O jornalista José Roberto Burnier, apresentador do SP2, da TV Globo em São Paulo, relatou nas redes sociais que foi atacado por um pitbull enquanto passeava com seus cães neste domingo, 7. O animal, segundo o comunicador, estaria sem guia e sem focinheira no momento em que avançou contra ele e contra uma de suas cadelas.

Burnier precisou receber atendimento médico após o ataque. Ele informou que levou quatro pontos na mão e passou por outros curativos, mas tranquilizou os seguidores ao dizer que estava bem depois do atendimento.

O caso ganhou repercussão nacional porque toca em um tema recorrente nas cidades brasileiras: a responsabilidade dos tutores durante passeios com cães em vias públicas, parques, calçadas e áreas de convivência. Mais do que uma discussão sobre raça, o episódio expõe a necessidade de controle, cuidado e respeito às regras de segurança.

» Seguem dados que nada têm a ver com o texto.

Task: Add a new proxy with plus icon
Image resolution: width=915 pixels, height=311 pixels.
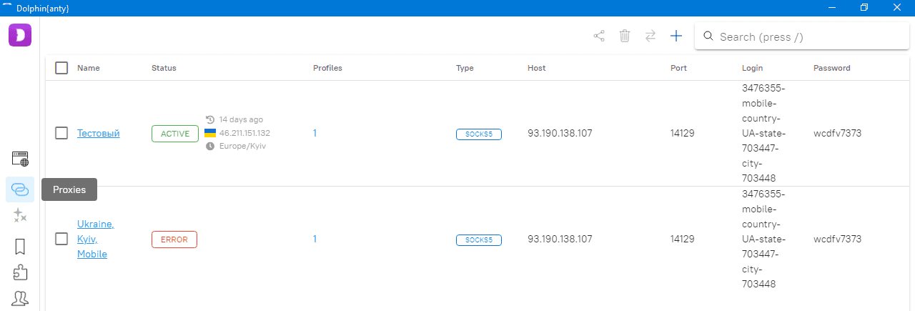Action: 676,36
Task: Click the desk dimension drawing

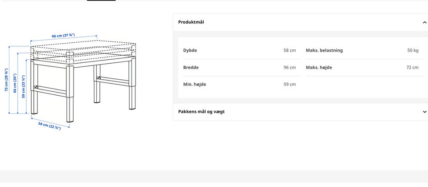Action: click(x=72, y=81)

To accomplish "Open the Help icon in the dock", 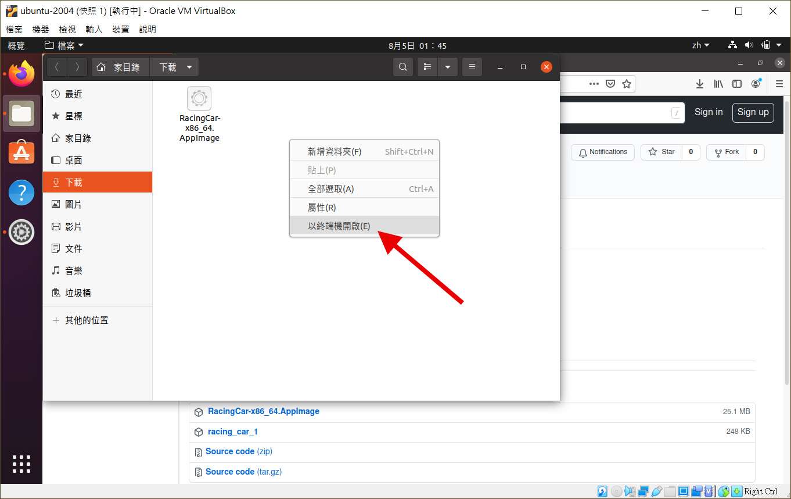I will (21, 193).
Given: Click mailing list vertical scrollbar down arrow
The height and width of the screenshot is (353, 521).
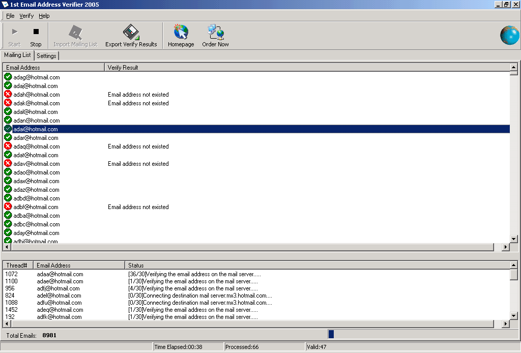Looking at the screenshot, I should [x=514, y=239].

Em sua publicação, Burnier classificou o ocorrido como resultado de irresponsabilidade. O jornalista contou que a tutora caminhava com mais de um cachorro e que justamente o animal mais forte estava solto no momento do ataque.

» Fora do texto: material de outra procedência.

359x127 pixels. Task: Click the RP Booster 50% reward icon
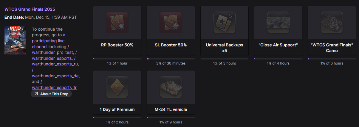coord(117,22)
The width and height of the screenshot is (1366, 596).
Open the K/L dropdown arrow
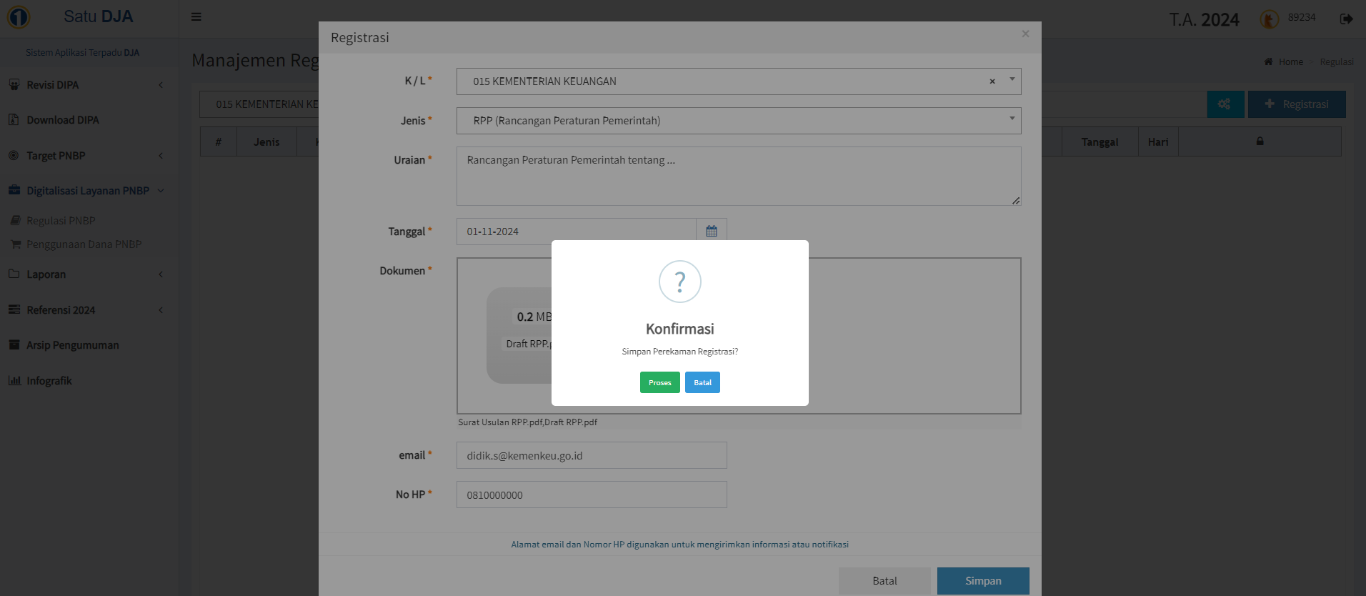point(1012,80)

A legislação paulista estabelece regras para a condução de cães em espaços públicos, especialmente em relação a raças de maior força física e potencial de dano em caso de ataque. Em situações como essa, o tutor pode responder administrativamente, civilmente e, dependendo das circunstâncias, também na esfera penal.

Especialistas em comportamento animal costumam reforçar que nenhum cão deve ser tratado apenas pelo estigma da raça. O ponto central é a posse responsável. Animais fortes, reativos, inseguros ou com histórico de agressividade exigem condução adequada, equipamentos corretos, socialização, acompanhamento profissional quando necessário e, principalmente, responsabilidade de quem os leva para a rua.

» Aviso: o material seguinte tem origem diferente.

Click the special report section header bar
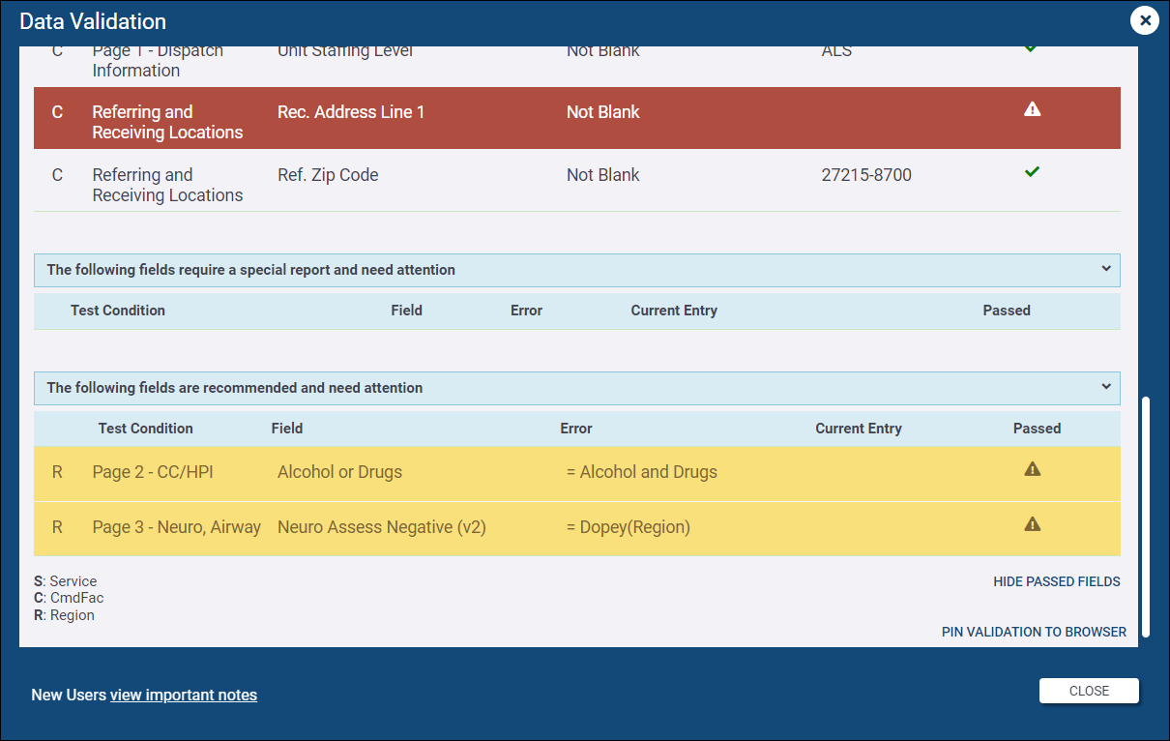Screen dimensions: 1170x741 click(577, 270)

O ataque sofrido por Burnier serve de alerta para uma rotina comum em muitas cidades. Passear com animal solto pode parecer inofensivo para o tutor, mas representa risco para pedestres, crianças, idosos, ciclistas, outros cães e até para o próprio animal. Em uma situação de descontrole, o dano pode ser grave e o responsável pode enfrentar consequências legais.

O episódio também reforça a importância de fiscalização e orientação em espaços públicos. A convivência entre pessoas e animais depende de bom senso, respeito e cumprimento das normas. Cuidar bem de um cão também significa evitar que ele ofereça risco a terceiros.

Burnier afirmou que espera que o caso sirva de alerta para outros tutores. A mensagem é simples, mas necessária: amor por animais não combina com negligência. Na rua, segurança precisa vir antes da conveniência.